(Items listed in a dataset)
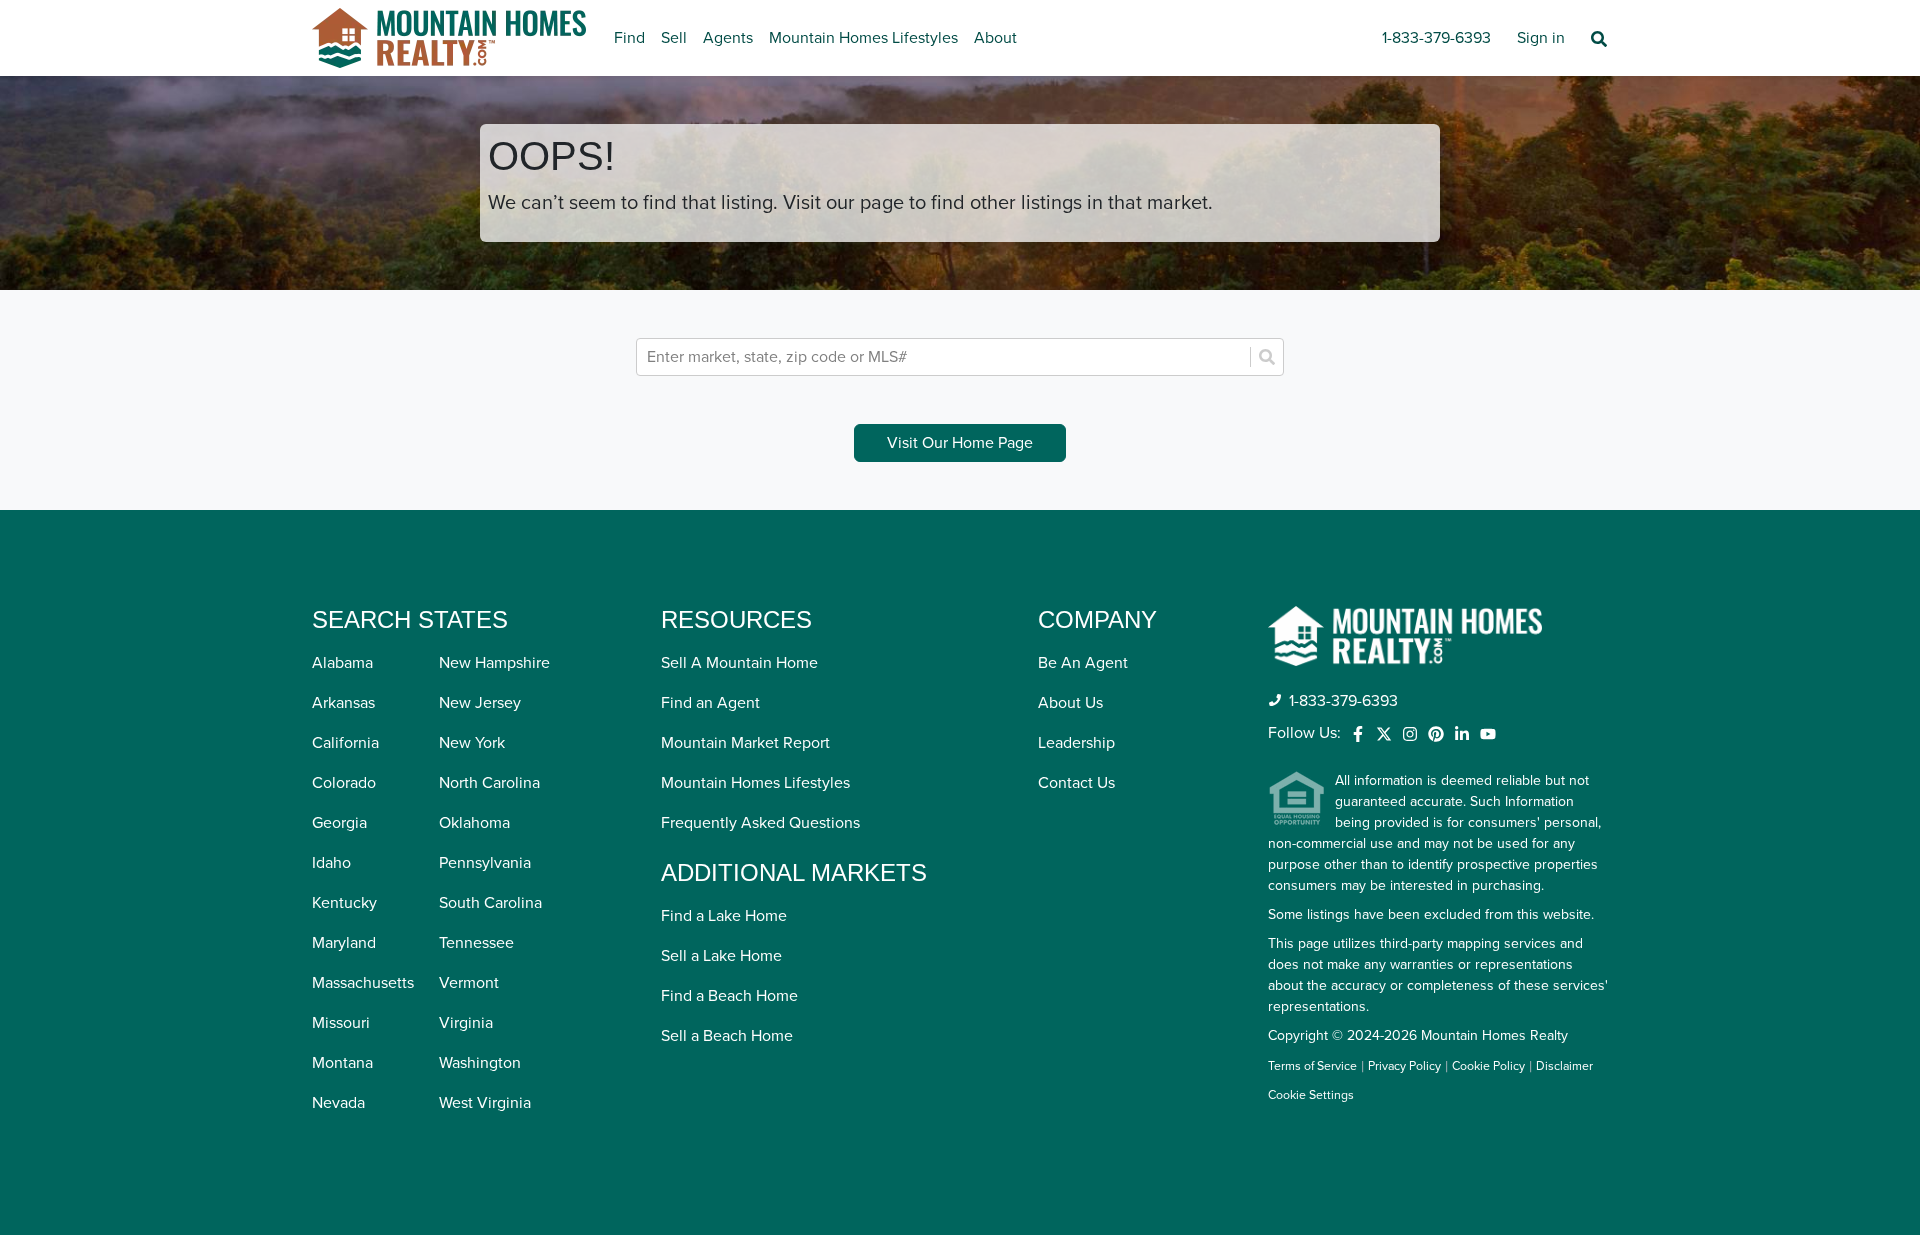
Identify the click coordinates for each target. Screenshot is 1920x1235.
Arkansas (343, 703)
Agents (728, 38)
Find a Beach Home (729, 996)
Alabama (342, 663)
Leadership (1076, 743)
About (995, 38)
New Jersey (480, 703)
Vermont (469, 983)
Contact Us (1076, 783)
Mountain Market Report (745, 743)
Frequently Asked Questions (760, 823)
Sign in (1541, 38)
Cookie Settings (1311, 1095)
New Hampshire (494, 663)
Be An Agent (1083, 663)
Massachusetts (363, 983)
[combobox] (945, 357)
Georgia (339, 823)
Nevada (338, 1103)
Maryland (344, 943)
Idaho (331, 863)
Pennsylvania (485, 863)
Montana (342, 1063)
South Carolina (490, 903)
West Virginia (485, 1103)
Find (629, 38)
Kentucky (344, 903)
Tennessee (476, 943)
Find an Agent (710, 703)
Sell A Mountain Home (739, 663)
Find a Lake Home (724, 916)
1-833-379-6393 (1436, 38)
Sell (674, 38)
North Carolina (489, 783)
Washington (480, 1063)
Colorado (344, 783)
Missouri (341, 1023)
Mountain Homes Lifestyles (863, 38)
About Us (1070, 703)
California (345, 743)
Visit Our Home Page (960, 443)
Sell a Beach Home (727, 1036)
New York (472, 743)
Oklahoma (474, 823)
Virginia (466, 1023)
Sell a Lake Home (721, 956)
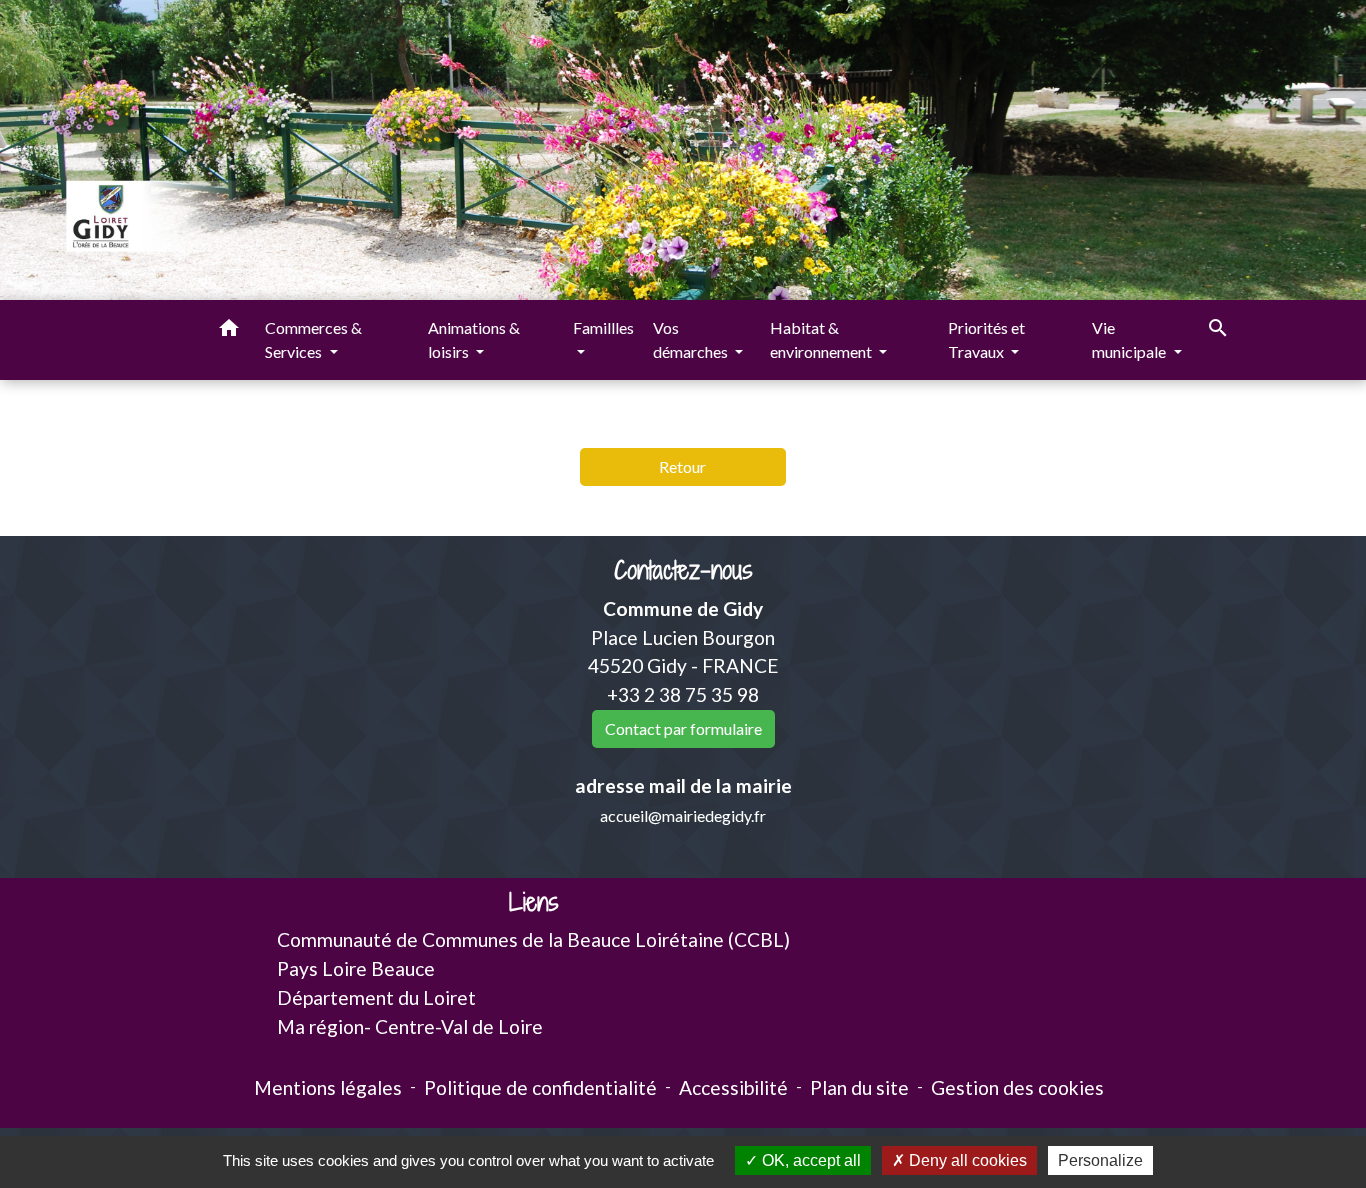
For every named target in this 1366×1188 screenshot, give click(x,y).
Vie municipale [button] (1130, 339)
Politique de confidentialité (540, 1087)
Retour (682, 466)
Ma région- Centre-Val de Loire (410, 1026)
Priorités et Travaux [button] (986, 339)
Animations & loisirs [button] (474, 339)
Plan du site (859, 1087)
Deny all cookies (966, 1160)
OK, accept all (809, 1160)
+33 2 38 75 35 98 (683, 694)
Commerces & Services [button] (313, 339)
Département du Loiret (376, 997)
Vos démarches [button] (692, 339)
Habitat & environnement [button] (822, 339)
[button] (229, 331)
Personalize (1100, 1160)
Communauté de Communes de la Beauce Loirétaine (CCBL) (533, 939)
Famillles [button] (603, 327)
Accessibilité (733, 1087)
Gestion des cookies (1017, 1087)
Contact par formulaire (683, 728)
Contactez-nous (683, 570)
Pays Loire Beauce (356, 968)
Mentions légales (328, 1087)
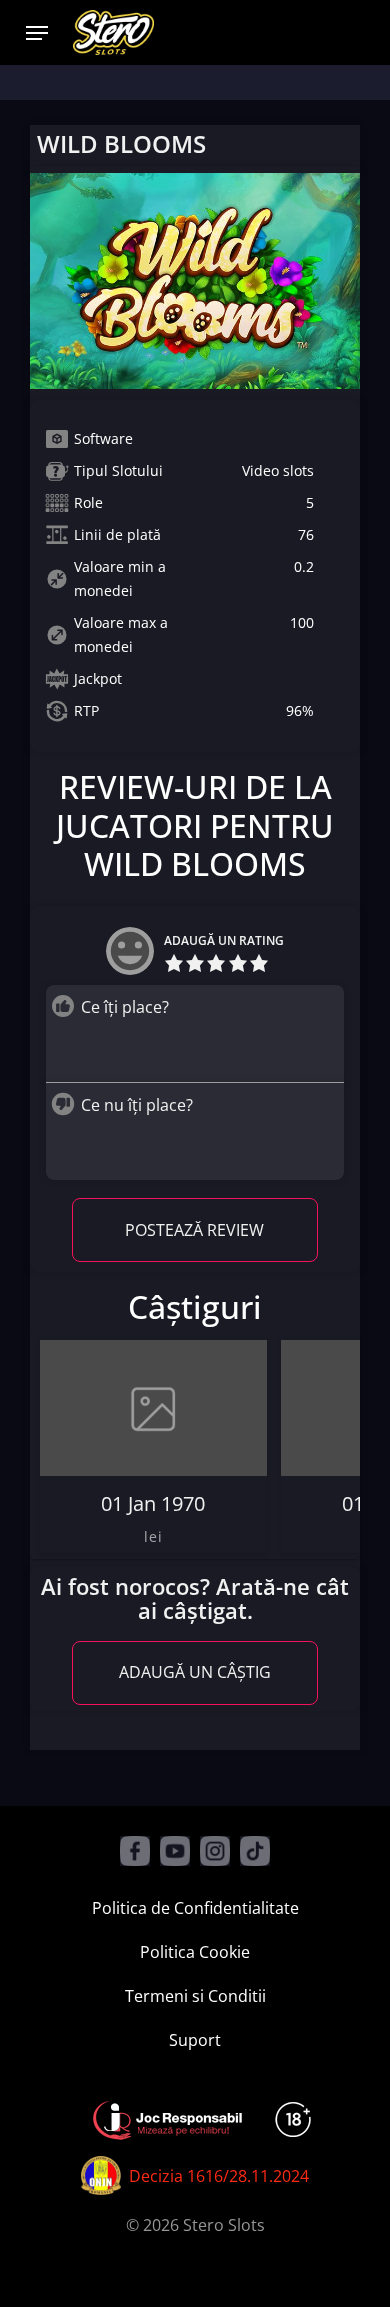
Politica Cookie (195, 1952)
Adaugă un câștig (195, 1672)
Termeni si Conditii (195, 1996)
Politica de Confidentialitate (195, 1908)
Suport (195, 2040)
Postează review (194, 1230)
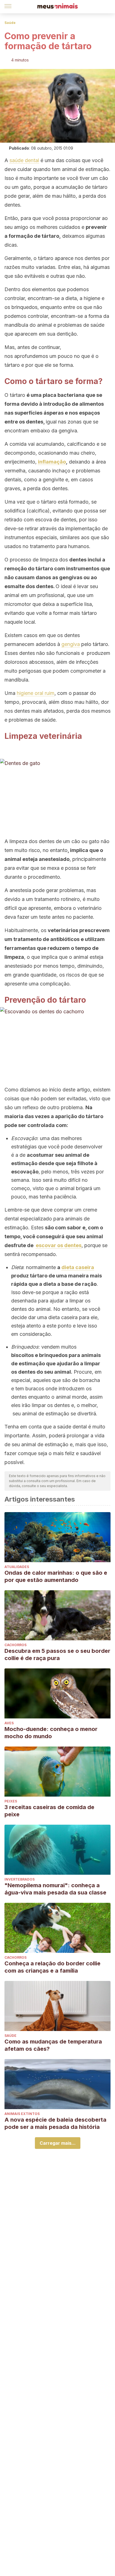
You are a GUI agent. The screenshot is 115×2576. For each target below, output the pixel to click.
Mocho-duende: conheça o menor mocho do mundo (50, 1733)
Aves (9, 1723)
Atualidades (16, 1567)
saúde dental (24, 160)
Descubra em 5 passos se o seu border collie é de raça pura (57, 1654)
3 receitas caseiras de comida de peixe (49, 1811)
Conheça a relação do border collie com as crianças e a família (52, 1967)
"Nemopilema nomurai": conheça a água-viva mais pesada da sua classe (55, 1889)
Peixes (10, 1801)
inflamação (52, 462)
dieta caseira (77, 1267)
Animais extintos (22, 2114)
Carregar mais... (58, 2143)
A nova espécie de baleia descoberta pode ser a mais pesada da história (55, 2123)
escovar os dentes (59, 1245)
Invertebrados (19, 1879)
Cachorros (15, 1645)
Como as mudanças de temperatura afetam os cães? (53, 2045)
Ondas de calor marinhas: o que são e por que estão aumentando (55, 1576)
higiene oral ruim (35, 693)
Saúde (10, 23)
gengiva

§ **Work instructions**
For this exercise, set down the lines in the entries above from the one with "Politique de confidentialité (540, 1087)" through the one with "Politica Cookie (195, 1952)" exactly as written, without any pictures.

§ **Problem solution**
Politique de confidentialité (540, 1087)
Retour (682, 466)
Ma région- Centre-Val de Loire (410, 1026)
Priorités et Travaux [button] (986, 339)
Animations & loisirs [button] (474, 339)
Plan du site (859, 1087)
Deny all cookies (966, 1160)
OK, accept all (809, 1160)
+33 2 38 75 35 98 (683, 694)
Commerces & Services [button] (313, 339)
Département du Loiret (376, 997)
Vos démarches [button] (692, 339)
Habitat & environnement [button] (822, 339)
[button] (229, 331)
Personalize (1100, 1160)
Communauté de Communes de la Beauce Loirétaine (CCBL) (533, 939)
Famillles [button] (603, 327)
Accessibilité (733, 1087)
Gestion des cookies (1017, 1087)
Contact par formulaire (683, 728)
Contactez-nous (683, 570)
Pays Loire Beauce (356, 968)
Mentions légales (328, 1087)
Politica Cookie (195, 1952)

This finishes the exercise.